§ Request:
Pull out every line of the material below that contains the word "dimension", matching its case exactly.

§ Given data:
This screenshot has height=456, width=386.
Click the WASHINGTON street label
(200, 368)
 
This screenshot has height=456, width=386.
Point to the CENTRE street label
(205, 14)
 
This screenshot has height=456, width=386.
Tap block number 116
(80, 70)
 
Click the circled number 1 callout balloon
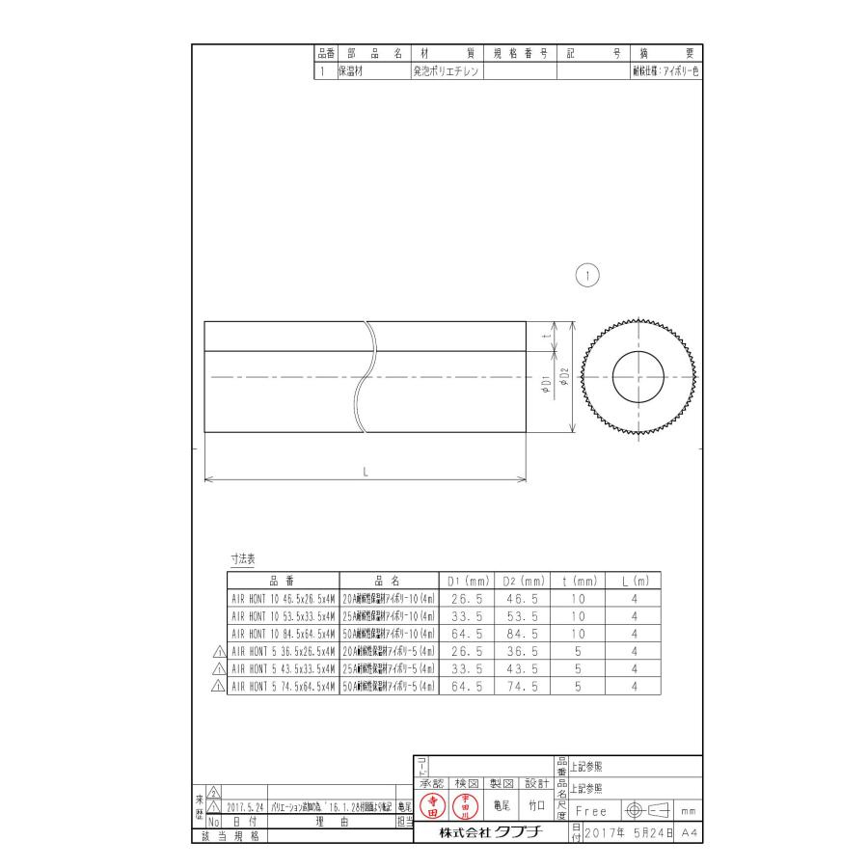click(587, 276)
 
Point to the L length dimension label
click(366, 471)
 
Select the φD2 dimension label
click(565, 377)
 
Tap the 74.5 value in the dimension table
click(523, 686)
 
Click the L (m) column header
click(634, 582)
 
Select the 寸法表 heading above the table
click(242, 558)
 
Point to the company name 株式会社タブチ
click(483, 832)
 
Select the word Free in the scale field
click(592, 812)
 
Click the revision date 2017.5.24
click(246, 805)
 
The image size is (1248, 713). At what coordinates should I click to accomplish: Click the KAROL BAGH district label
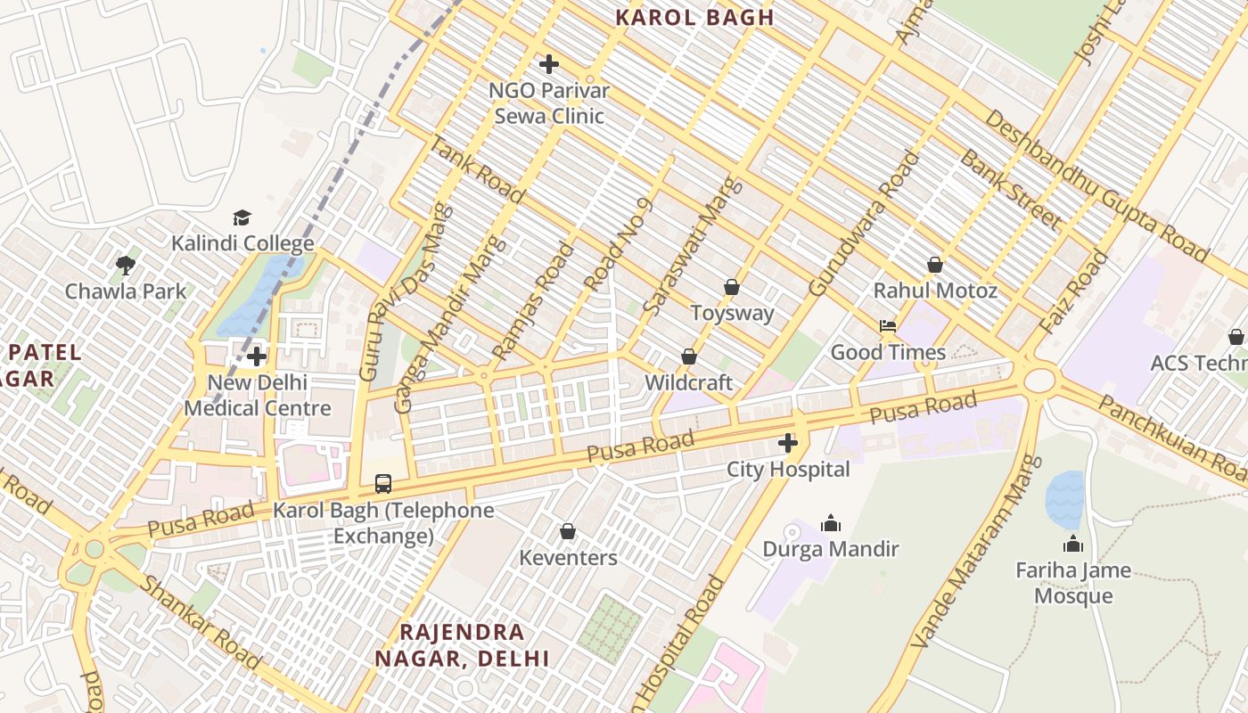pyautogui.click(x=694, y=17)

§ Answer below:
Point to the L length dimension label
Select the φD2 dimension label
Tap the 74.5 value in the dimension table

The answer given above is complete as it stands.